With that in mind, the Kansas Division of Emergency Management is urging everyone to monitor their local weather forecasts and offers some advise on beating the heat.
• Stay indoors as much as possible and limit exposure to the sun;
• Stay on the lowest floor out of the sunshine if air conditioning is not available;
• Consider spending the warmest part of the day in public buildings such as libraries, schools, movie theaters, shopping malls, and other community facilities. Circulating air can cool the body by increasing the perspiration rate of evaporation;
• Eat well-balanced, light, regular meals;
• Drink plenty of water. Persons who have epilepsy or heart, kidney, or liver disease, are on fluid-restricted diets, or have a problem with fluid retention should consult a doctor before increasing liquid intake;
• Limit intake of alcoholic beverages;
• Dress in loose-fitting, lightweight, and light-colored clothing that covers as much skin as possible;
• Protect head and face by wearing a wide-brimmed hat;
• Check on family, friends, and neighbors who do not have air conditioning, and who spend much of their time alone;
• Never leave children or pets alone on closed vehicles;
• Avoid strenuous work during the warmest part of the day. Use a buddy system when working in extreme heat, and take frequent breaks.
Kansans are also advised to keep an eye on friends and family, particularly children and the elderly, to watch for signs of heat-related problems:
• Sunburn: Redness and pain. In severe cases, swelling of skin, blisters, fever, and headaches.
• Heat Cramps: Painful spasms usually in muscles of the legs and abdomen possible.
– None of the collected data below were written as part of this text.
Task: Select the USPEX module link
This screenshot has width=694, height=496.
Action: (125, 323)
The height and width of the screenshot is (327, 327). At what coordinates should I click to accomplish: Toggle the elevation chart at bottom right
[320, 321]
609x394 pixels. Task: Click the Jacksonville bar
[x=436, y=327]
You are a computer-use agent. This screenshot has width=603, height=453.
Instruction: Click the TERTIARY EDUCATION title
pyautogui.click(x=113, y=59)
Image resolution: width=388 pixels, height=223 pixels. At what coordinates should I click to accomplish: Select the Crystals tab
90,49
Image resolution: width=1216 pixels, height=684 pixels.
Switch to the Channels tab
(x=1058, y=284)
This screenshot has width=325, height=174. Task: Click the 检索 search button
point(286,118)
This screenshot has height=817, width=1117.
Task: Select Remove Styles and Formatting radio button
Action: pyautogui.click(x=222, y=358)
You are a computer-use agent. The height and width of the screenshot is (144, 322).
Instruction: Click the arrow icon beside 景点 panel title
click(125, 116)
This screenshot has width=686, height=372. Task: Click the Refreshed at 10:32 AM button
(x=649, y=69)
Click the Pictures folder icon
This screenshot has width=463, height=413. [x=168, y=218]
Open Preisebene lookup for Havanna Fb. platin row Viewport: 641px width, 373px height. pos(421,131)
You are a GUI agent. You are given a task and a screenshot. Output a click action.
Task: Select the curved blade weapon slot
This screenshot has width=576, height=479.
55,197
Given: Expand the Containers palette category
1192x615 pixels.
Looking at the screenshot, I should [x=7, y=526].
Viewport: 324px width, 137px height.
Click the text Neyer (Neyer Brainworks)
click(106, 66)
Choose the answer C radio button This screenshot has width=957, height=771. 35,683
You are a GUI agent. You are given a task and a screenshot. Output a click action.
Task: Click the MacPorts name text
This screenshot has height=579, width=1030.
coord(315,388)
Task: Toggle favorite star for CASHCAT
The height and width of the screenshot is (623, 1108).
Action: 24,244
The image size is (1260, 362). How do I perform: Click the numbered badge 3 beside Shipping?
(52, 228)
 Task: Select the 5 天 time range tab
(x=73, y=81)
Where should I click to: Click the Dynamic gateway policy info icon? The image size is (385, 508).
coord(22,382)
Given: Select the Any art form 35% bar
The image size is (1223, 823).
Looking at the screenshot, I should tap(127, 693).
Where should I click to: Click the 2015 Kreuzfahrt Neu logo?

Heavy sweating.
• Heat Exhaustion: Heavy sweating, weakness, skin that is cold, clammy, and pale. Pulse thready. Normal temperature is possible. Fainting and vomiting.
• Heat Stroke (or sunstroke): High body temperature (106 degrees or higher). Hot, dry skin. Rapid and strong pulse. Possible unconsciousness.
Enjoy the great outdoors, don’t fall victim to it.  Stay cool.